• _To do_
Retype the whole listing that follows, with nothing added or left out.

◇ ◇ ◇ ◇ ◇ ◇ ◇

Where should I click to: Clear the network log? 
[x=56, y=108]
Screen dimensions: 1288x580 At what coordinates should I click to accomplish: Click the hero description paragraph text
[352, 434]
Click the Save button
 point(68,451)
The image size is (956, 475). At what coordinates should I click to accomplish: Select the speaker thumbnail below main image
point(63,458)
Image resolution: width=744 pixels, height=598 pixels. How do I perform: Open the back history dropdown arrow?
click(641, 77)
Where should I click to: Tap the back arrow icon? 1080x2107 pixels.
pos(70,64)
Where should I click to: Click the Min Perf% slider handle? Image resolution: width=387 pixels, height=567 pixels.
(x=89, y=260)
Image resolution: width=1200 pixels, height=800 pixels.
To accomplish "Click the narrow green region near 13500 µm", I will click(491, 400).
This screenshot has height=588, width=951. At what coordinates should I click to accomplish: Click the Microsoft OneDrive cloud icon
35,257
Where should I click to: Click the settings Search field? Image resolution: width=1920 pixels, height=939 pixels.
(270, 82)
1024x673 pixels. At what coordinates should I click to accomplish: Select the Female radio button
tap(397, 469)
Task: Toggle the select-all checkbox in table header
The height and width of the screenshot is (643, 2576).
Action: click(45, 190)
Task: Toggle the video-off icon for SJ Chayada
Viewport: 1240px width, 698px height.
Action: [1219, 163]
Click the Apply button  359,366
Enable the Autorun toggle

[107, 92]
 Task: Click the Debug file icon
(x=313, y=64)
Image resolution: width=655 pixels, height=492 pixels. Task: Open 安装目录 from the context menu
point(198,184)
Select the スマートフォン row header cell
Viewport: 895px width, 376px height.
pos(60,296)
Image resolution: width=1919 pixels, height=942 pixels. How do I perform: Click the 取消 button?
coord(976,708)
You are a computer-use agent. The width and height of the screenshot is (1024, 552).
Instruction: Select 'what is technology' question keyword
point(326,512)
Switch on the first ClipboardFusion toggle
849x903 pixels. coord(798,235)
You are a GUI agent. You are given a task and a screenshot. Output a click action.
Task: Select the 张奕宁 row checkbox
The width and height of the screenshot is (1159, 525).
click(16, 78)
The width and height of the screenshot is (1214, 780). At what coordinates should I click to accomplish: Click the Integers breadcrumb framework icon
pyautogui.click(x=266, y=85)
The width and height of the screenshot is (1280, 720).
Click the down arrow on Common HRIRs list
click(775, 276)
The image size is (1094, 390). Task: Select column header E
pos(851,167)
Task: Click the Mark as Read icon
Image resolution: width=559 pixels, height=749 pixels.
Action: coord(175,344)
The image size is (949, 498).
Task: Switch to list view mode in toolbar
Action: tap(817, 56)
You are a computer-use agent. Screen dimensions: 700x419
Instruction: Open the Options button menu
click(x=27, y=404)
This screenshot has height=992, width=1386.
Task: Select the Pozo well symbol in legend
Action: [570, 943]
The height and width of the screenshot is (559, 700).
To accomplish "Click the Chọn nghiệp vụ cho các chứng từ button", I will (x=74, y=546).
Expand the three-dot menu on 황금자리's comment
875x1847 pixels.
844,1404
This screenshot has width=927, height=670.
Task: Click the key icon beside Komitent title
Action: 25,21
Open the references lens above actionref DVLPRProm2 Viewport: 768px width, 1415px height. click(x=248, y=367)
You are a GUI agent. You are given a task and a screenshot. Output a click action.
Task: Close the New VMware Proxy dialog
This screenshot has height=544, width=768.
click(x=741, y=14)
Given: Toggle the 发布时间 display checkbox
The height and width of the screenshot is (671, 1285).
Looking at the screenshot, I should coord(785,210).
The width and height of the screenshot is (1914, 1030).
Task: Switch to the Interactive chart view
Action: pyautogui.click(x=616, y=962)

◇ ◇ ◇ ◇ ◇ ◇ ◇

• _Answer to the problem_
Where should I click to: Clear the network log? 
[x=56, y=108]
Screen dimensions: 1288x580 At what coordinates should I click to accomplish: Click the hero description paragraph text
[352, 434]
Click the Save button
 point(68,451)
The image size is (956, 475). At what coordinates should I click to accomplish: Select the speaker thumbnail below main image
point(63,458)
Image resolution: width=744 pixels, height=598 pixels. How do I perform: Open the back history dropdown arrow?
click(641, 77)
Where should I click to: Tap the back arrow icon? 1080x2107 pixels.
pos(70,64)
Where should I click to: Click the Min Perf% slider handle? Image resolution: width=387 pixels, height=567 pixels.
(x=89, y=260)
Image resolution: width=1200 pixels, height=800 pixels.
To accomplish "Click the narrow green region near 13500 µm", I will click(491, 400).
This screenshot has height=588, width=951. At what coordinates should I click to accomplish: Click the Microsoft OneDrive cloud icon
35,257
Where should I click to: Click the settings Search field? Image resolution: width=1920 pixels, height=939 pixels.
(270, 82)
1024x673 pixels. At what coordinates should I click to accomplish: Select the Female radio button
tap(397, 469)
Task: Toggle the select-all checkbox in table header
The height and width of the screenshot is (643, 2576).
Action: click(45, 190)
Task: Toggle the video-off icon for SJ Chayada
Viewport: 1240px width, 698px height.
Action: [1219, 163]
Click the Apply button  359,366
Enable the Autorun toggle

[107, 92]
 Task: Click the Debug file icon
(x=313, y=64)
Image resolution: width=655 pixels, height=492 pixels. Task: Open 安装目录 from the context menu
point(198,184)
Select the スマートフォン row header cell
Viewport: 895px width, 376px height.
pos(60,296)
Image resolution: width=1919 pixels, height=942 pixels. How do I perform: Click the 取消 button?
coord(976,708)
You are a computer-use agent. The width and height of the screenshot is (1024, 552).
Instruction: Select 'what is technology' question keyword
point(326,512)
Switch on the first ClipboardFusion toggle
849x903 pixels. coord(798,235)
You are a GUI agent. You are given a task and a screenshot. Output a click action.
Task: Select the 张奕宁 row checkbox
The width and height of the screenshot is (1159, 525).
click(16, 78)
The width and height of the screenshot is (1214, 780). At what coordinates should I click to accomplish: Click the Integers breadcrumb framework icon
pyautogui.click(x=266, y=85)
The width and height of the screenshot is (1280, 720).
Click the down arrow on Common HRIRs list
click(775, 276)
The image size is (1094, 390). Task: Select column header E
pos(851,167)
Task: Click the Mark as Read icon
Image resolution: width=559 pixels, height=749 pixels.
Action: coord(175,344)
The image size is (949, 498).
Task: Switch to list view mode in toolbar
Action: tap(817, 56)
You are a computer-use agent. Screen dimensions: 700x419
Instruction: Open the Options button menu
click(x=27, y=404)
This screenshot has height=992, width=1386.
Task: Select the Pozo well symbol in legend
Action: [570, 943]
The height and width of the screenshot is (559, 700).
To accomplish "Click the Chọn nghiệp vụ cho các chứng từ button", I will (x=74, y=546).
Expand the three-dot menu on 황금자리's comment
875x1847 pixels.
844,1404
This screenshot has width=927, height=670.
Task: Click the key icon beside Komitent title
Action: 25,21
Open the references lens above actionref DVLPRProm2 Viewport: 768px width, 1415px height. click(x=248, y=367)
You are a GUI agent. You are given a task and a screenshot. Output a click action.
Task: Close the New VMware Proxy dialog
This screenshot has height=544, width=768.
click(x=741, y=14)
Given: Toggle the 发布时间 display checkbox
The height and width of the screenshot is (671, 1285).
Looking at the screenshot, I should coord(785,210).
The width and height of the screenshot is (1914, 1030).
Task: Switch to the Interactive chart view
Action: pyautogui.click(x=616, y=962)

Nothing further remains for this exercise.